- **Set problem**:
Please rewrite all of the entries below with "folder" replaced by "directory" and everything else unchanged, leaving the pictures out.

----

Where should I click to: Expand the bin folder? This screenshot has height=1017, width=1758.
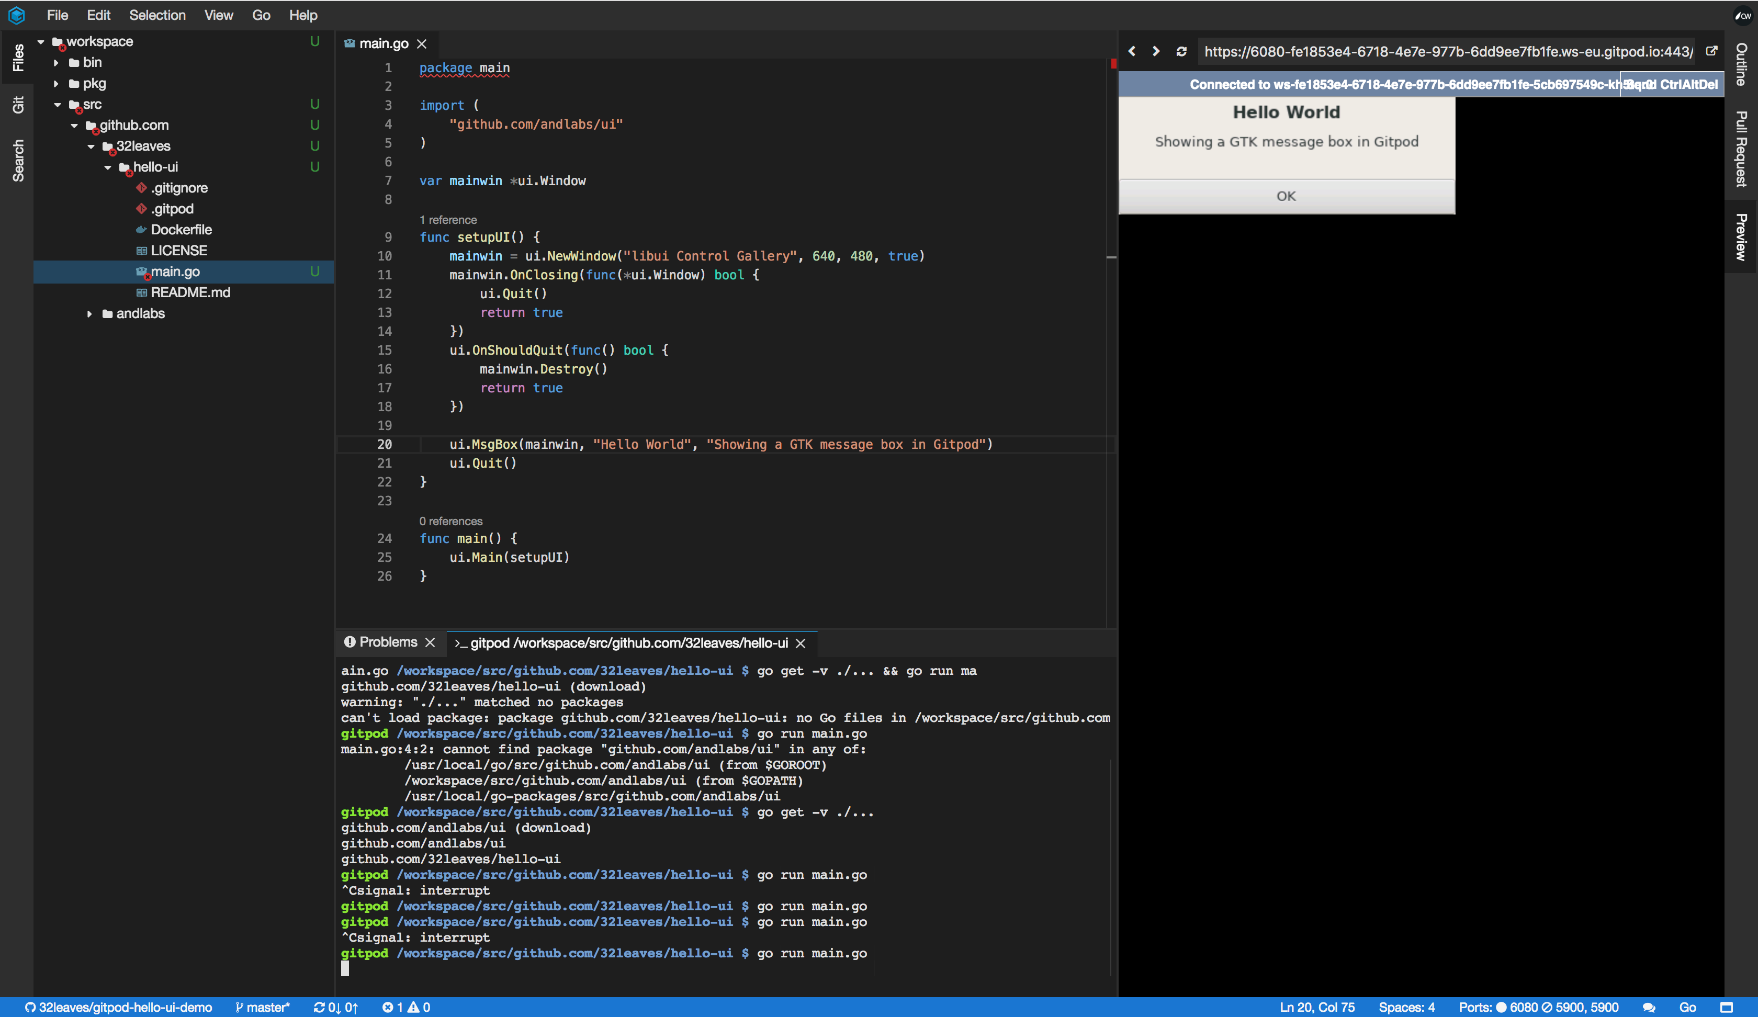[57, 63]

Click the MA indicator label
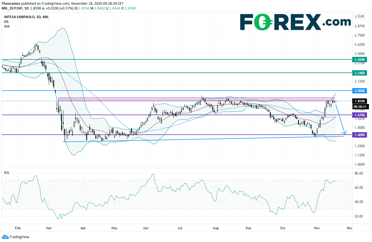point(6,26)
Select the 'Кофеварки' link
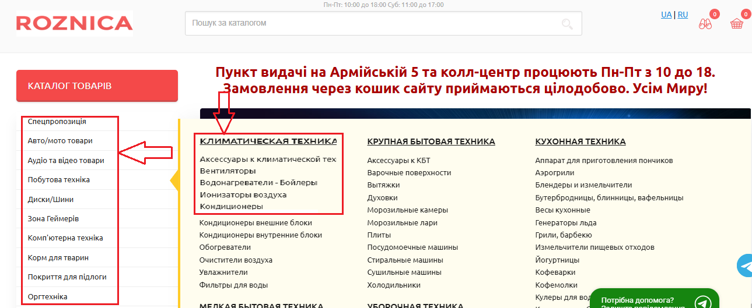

----

- **Correct answer**:
Where should I click to: Expand the bin directory? This screenshot has height=1017, width=1758.
[57, 63]

Click the MA indicator label
point(6,26)
Select the 'Кофеварки' link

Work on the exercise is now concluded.